Surgery · Esophagus and Stomach Surgery (GERD, Carcinoma Stomach, Peptic Ulcer)

A 48-year-old man with known Barrett's oesophagus (long-segment, 6 cm) undergoes surveillance endoscopy. Biopsies from a nodular area confirm intramucosal adenocarcinoma (T1a, no submucosal invasion, no lymphovascular invasion). The most appropriate management is:

  • A Endoscopic mucosal resection (EMR) or endoscopic submucosal dissection (ESD) with subsequent radiofrequency ablation (RFA) of residual Barrett's mucosa
  • B Oesophagectomy (Ivor Lewis procedure)
  • C Surveillance endoscopy in 3 months without intervention
  • D Chemoradiation followed by re-endoscopy in 8 weeks
Correct answer: A. Endoscopic mucosal resection (EMR) or endoscopic submucosal dissection (ESD) with subsequent radiofrequency ablation (RFA) of residual Barrett's mucosa

Explanation

T1a (intramucosal) oesophageal adenocarcinoma has extremely low risk of lymph node metastasis (<2%) when confined to the mucosa without lymphovascular invasion.
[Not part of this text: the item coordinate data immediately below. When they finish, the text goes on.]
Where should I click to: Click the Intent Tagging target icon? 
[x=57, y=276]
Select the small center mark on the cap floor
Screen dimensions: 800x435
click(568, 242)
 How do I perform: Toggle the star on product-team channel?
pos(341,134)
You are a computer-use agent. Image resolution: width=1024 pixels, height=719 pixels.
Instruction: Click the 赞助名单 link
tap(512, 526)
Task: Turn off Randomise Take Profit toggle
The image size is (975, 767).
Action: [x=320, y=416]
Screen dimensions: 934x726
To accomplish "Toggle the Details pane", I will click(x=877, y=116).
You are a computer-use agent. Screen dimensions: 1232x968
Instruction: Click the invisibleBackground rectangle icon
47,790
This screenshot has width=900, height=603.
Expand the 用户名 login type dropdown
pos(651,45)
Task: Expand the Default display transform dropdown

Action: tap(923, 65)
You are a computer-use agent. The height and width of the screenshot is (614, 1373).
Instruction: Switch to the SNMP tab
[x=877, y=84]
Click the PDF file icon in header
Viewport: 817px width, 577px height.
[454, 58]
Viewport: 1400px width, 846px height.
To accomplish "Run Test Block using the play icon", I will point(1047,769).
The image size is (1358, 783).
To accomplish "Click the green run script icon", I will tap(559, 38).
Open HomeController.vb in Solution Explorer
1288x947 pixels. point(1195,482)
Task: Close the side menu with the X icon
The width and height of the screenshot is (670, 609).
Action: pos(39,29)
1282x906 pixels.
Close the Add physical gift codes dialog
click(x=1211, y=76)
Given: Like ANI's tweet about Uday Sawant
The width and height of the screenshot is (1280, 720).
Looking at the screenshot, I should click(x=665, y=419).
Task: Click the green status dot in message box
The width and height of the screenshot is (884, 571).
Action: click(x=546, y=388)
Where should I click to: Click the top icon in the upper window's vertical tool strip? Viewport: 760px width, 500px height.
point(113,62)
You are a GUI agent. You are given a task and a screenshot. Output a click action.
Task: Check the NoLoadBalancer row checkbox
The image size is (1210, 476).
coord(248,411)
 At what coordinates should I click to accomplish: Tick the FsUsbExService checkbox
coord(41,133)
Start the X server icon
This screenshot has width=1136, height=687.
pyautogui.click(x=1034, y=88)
Endoscopic resection (EMR for lesions <2 cm, ESD for larger/poorly defined lesions) achieves R0 resection with cure rates >95% — comparable to surgery but with far less morbidity. Following complete resection of the dysplastic/cancerous nodule, radiofrequency ablation of the remaining Barrett's segment reduces the risk of metachronous neoplasia. Oesophagectomy is reserved for T1b (submucosal) or higher T-stage disease where LN risk exceeds 20%. BSG/ESGE guidelines endorse endoscopic therapy as the gold standard for early (T1a) Barrett's neoplasia.

Reference: Bailey & Love's Short Practice of Surgery, 27th ed.